三つ目は魔法剣。いつ動くがわからない以上そちらにも意識をやらなければならない。視界の端で耳の奥で探り続ける。当然それは一流の剣士の世界では大きい。

ガギン。雄我が両手に持った刀をふりぬきスペンサーが受け止める。受け流すこともできたがそれよりも相手に剣の能力を使わせる方がいい。

だが当然雄我もやすやすとは使わない。

「っ」

 声が漏れ出た。出すつもりなどなかったがそれでも出てしまった。

 それほどまでに衝撃が大きい。

(さっきの魔法と使った時より速い。これが本気か)

 そしてスペンサーは『奇跡』を見てみるが

(刃文。鍔。どちらにせよ見たことのない刀だ。これだけの刀なら知名度も・・・いったい何者だ。それにさっきから魔法剣が纏っていた以外魔法を使っていない。魔力切れ・・・いやそれももう少しあるはずだ)

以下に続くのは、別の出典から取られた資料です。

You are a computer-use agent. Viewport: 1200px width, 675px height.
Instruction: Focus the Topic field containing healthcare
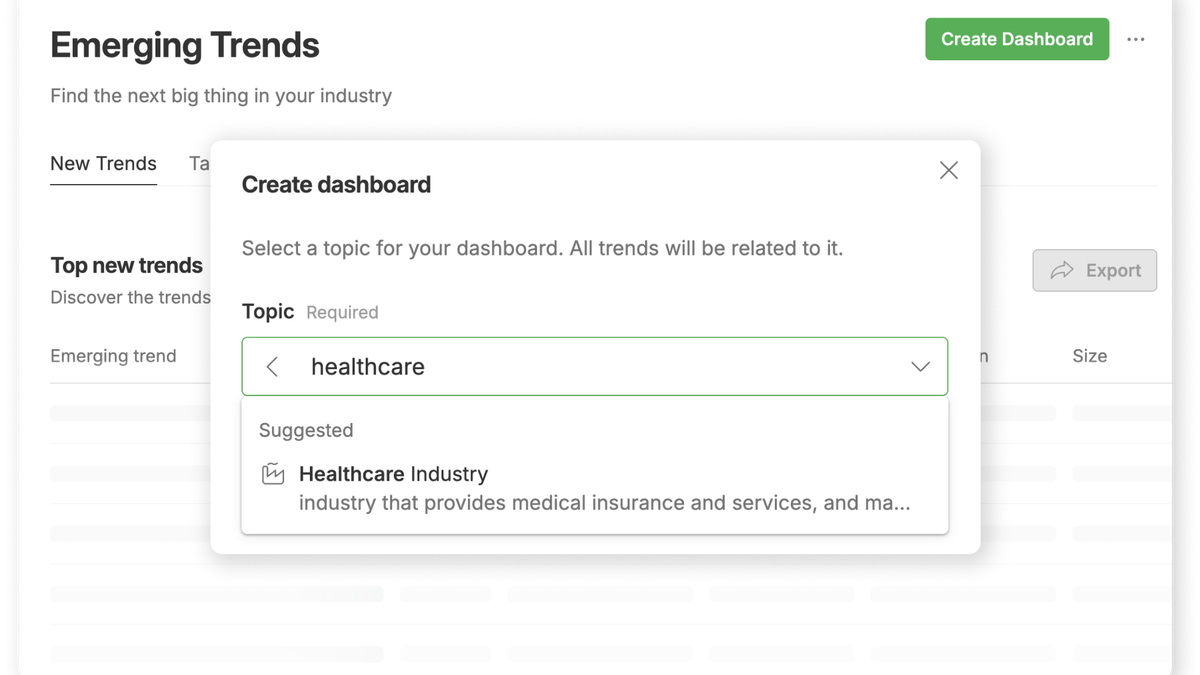(x=595, y=366)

 その時スペンサーが感じていた重さが急になくなった。

「え」

 背後にある影から出てきた。その体と刀が。

 そしてスペンサーの首に刀が突き付けられた。


「俺の勝ちだ。刀を置け」

 その声によどみはない。斬らなかったのはそちらの方がよかったから。

 ガチャン

 スペンサーは刀を手放し両手を挙げた。

 刀が地面に落ちる。それは決着の合図だった。

「勝った?」

「・・・降参だ。でもいいのかい」

「このまま殺しきるのはおそらく不可能だ」

「まさか。俺はその刀の能力をまだ見ていない。それに先ほど使ったのは・・・」

「俺はただの魔法剣士じゃない。黒白の魔法剣士だ」

「ああそう・・・そういや聞いたことはあったな・・・手に内をさらしすぎたか。本来ならそれでも勝てるんだが。君は少し・・・」

「紙一重ですよ。いやそれどころかおそらく実力ならあなたのほうが・・・」

「それでも俺の負けだ。行きなよ。まだ旅は終わってない」

「ええ。それはもちろん。行くぞ、クレア」



 あと一キロ。去っていく若人二人の背中を見送ってからスペンサーには疑問があった。